# Number of hospitals and beds per county

# Washington

Data for the list of hospitals and number of beds per hospital in Washinton state per county. 

Source:https://en.wikipedia.org/wiki/List_of_hospitals_in_Washington_(state)?fbclid=IwAR0vgjg_azCI_f9KPtUVtjuRgFjwUSvc5CfYgZgWzGJ8w_mOMl9GQqInH0c![image.png](attachment:image.png)

# Import required packages and read input files

In [15]:
# Import necessary packages 
import pandas as pd
from functools import reduce
from IPython.display import IFrame  
wikiLink_WA = "https://en.wikipedia.org/wiki/List_of_hospitals_in_Washington_(state)"
IFrame(wikiLink_WA, width=700, height=300)

Read the wikipedia page in Python.

In [16]:
data_WA = pd.read_html(wikiLink_WA,header = 0,flavor ='bs4',attrs = {'class': 'wikitable'})

Get the first table from the wikipedia page.

In [17]:
data_WA = data_WA[0]

# Clean data for merge

Convert data source to a data frame and select necessary columns.

In [18]:
WA_hospital = pd.DataFrame(data_WA)
WA_hospital = WA_hospital[['County','Hospital','Hospital Beds']]

For the purpose of this project, we are only interested in the aggregate number of hospitals and hospital beds per county. Our input data has the names of hospitals, and number of beds in each hospital per county in Washington and hence we need to create 2 new columns from the wikipedia data source that reflect this aggregated data at the county level. 

By grouping per county and using the .agg function, we get the aggregated value for the number of hospitals and hospital beds per county in Washington state.

In [19]:
WA = WA_hospital.groupby(
   ['County']
).agg(
    {
         'Hospital Beds':sum,    
         'Hospital': "count",  
    }
)
# Add an extra column to reflect the state name
WA = pd.DataFrame(WA)
WA = WA.assign(State='WA')
WA['County'] = WA.index

Renaming coloumns for consistency while merging.

In [20]:
WA = WA.rename(columns={'Hospital Beds': 'Number_of_beds', 'Hospital': 'Number_of_hospitals'})
WA

Unnamed: 0_level_0,Number_of_beds,Number_of_hospitals,State,County
County,Unnamed: 1_level_1,Unnamed: 2_level_1,Unnamed: 3_level_1,Unnamed: 4_level_1
Adams,45,2,WA,Adams
Asotin,25,1,WA,Asotin
Benton,438,4,WA,Benton
Chelan,267,4,WA,Chelan
Clallam,161,2,WA,Clallam
Clark,644,2,WA,Clark
Columbia,25,1,WA,Columbia
Cowlitz,193,1,WA,Cowlitz
Ferry,25,1,WA,Ferry
Franklin,25,1,WA,Franklin


# Oregon

Data for the list of hospitals and number of beds per hospital in Oregon state per county. 

Source:https://en.wikipedia.org/wiki/List_of_hospitals_in_Oregon![image.png](attachment:image.png)

# Read input files

In [21]:
wikiLink_OR = "https://en.wikipedia.org/wiki/List_of_hospitals_in_Oregon"
IFrame(wikiLink_OR, width = 700, height = 300)

Read the wikipedia page in Python and get the first table from 
the wikipedia page.

In [22]:
data_OR = pd.read_html(wikiLink_OR,header = 0,flavor ='bs4',attrs = {'class': 'wikitable'})
data_OR = data_OR[0]

# Clean data for merge

Convert data source to data frame and select necessary columns.

In [23]:
OR_hospital = pd.DataFrame(data_OR)
OR_hospital = OR_hospital[['County','Hospital','Bedsavailable[2]']]

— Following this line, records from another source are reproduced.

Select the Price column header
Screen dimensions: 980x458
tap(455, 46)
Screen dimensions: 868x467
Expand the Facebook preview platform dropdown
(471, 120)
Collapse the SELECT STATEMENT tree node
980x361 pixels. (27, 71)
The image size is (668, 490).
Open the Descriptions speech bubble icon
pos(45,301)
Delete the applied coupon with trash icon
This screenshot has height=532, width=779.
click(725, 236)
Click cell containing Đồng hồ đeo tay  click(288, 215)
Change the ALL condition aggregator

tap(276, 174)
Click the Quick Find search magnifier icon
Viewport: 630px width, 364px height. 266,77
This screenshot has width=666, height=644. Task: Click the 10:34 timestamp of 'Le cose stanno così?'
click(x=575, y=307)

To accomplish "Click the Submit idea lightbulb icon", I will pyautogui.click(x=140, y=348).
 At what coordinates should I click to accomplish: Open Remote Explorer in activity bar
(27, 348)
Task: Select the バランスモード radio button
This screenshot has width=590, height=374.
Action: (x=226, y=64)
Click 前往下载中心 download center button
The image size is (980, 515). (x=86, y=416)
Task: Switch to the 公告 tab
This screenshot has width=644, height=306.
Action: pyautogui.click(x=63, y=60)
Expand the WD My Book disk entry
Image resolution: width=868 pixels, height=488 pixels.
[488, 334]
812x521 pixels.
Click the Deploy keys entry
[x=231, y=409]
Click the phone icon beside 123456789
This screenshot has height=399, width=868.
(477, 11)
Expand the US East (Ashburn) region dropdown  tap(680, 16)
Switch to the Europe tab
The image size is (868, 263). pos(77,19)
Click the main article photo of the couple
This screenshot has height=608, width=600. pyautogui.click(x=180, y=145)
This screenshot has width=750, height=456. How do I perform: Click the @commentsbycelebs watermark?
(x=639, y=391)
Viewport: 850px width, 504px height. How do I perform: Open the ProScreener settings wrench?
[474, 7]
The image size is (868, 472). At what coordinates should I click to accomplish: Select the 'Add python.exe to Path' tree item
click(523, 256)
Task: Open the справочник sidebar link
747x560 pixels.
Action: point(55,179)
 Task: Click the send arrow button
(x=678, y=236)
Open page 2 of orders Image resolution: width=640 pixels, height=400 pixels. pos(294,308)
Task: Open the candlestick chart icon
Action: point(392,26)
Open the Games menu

For the purpose of this project, we are only interested in the aggregate number of hospitals and hospital beds per county. Our input data has the names of hospitals, and number of beds in each hospital per county in Oregon and hence we need to create 2 new columns from the wikipedia data source that reflect this aggregated data at the county level. 

By grouping per county and using the .agg function, we get the aggregated value for the number of hospitals and hospital beds per county in Oregon.

In [24]:
 OR = OR_hospital.groupby(
   ['County']
).agg(
    {
         'Bedsavailable[2]':sum,    
         'Hospital': "count",  
    }
)
OR = pd.DataFrame(OR)
# Add an extra column to reflect the state name
OR = OR.assign(State = 'OR')
OR['County'] = OR.index

Renaming coloumns for consistency while merging

In [25]:
OR = OR.rename(columns={'Bedsavailable[2]': 'Number_of_beds', 'Hospital': 'Number_of_hospitals'})
OR

Unnamed: 0_level_0,Number_of_beds,Number_of_hospitals,State,County
County,Unnamed: 1_level_1,Unnamed: 2_level_1,Unnamed: 3_level_1,Unnamed: 4_level_1
Baker,25.0,2,OR,Baker
Benton,134.0,1,OR,Benton
Clackamas,467.0,4,OR,Clackamas
Clatsop,50.0,2,OR,Clatsop
Coos,173.0,3,OR,Coos
Crook,25.0,1,OR,Crook
Curry,24.0,1,OR,Curry
Deschutes,274.0,2,OR,Deschutes
Douglas,145.0,3,OR,Douglas
Grant,16.0,1,OR,Grant


# California

Data for the list of hospitals and number of beds per hospital in California state per county. This excel file was reformatted to make it into a form that can be read by Python. The updated csv file has been uploaded to github. 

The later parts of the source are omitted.